May
2012
Media interest in Elgin Spill
Today energy major Total plugged the well at its Elgin platform the North Sea that has been leaking gas since March 25th this year. This is a great result and now will make the process of plugging the well more straight forward. The plans to drill a relief well, which have been run simultaneouslywith the Top Kill attempt, were well progressed, but estimates suggested this would take six months to complete. No doubt customers, officials at DECC and operators of nearby platforms will be relieved, a estimate suggested that up to 6% of the UK’s summer gas needs would be affected by the leak. Now that the leak has been stopped, hopefully production can be brought back online safely in the coming weeks.
I expect too that those concerned about the environmental impact of the Elgin spill will also be relieved that the leak has been stopped. There will of course have been consequences for the local ecosystem as a result of the leak, but these have proven to be far less apparent than the impact of oil spills. It is this aspect of the spill that I wanted to focus on with this post.
Of course I am not overlooking the impact of this spill, but as this case has shown gas is not as visibly noxious as oil and the results of a spill are not as easy to convey visually, which impacts media interest.

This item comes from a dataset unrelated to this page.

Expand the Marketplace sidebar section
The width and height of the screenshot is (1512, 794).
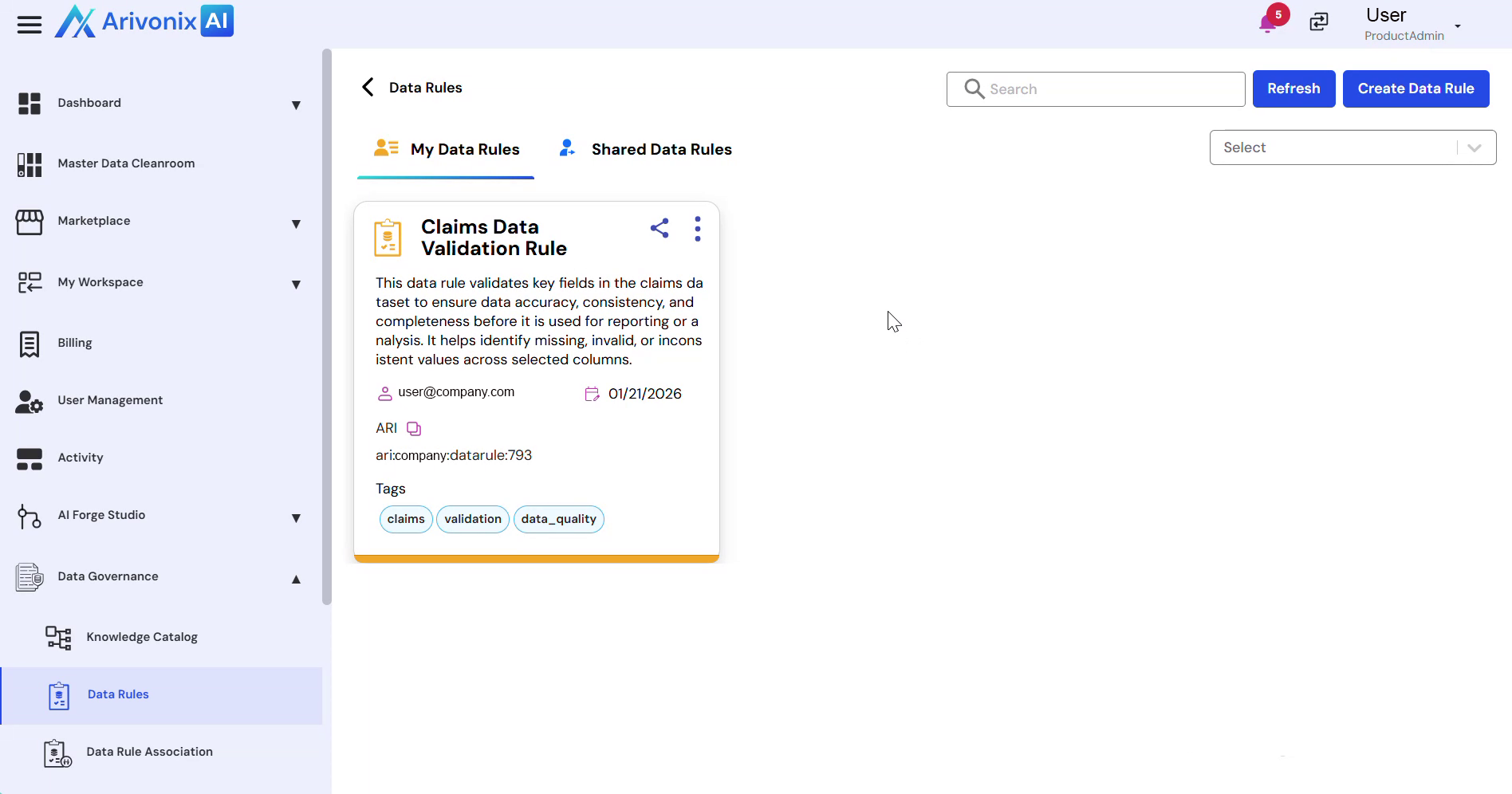pyautogui.click(x=296, y=223)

I remember Greenpeace had attempted to convey the impact with some high impact infra red images of the leak, but even these images didn’t get much traction. Had the leak caught fire then in terms of reputation this leak would have been far more catastrophic.
I think this chart neatly shows this in action (the horizontal axis is time and the vertical axis is number of posts). It’s small, but you can clearly see how interest has tailed off since the initial news of the leak and early speculation about the impact of the spill. The red line shows how this played out in mainstream media and the grey line shows Twitter posts. It is interesting that in contrast to the Macondo spill in the Gulf of Mexico, media interest has been far more muted and less persistent. Of course there are other differences including BP’s record in the US, the company statements that exacerbated media interest, the apparently different perspectives between BP and the White House etc, but one difference is telling and that is the visual impact of oiled birds and beaches versus the more intangible evidence of a gas leak at Elgin.
It lead me to wonder a question to which I don’t know the answer, but would be fascinated to know and that is whether the risk profile and therefore cost of offshore gas developments factors in this lower reputational risk. I expect the differences in terms of risk are probably imperceptible, but from a reputational perspective this leak appears to have been far easier to manage for Total than Macondo was for BP.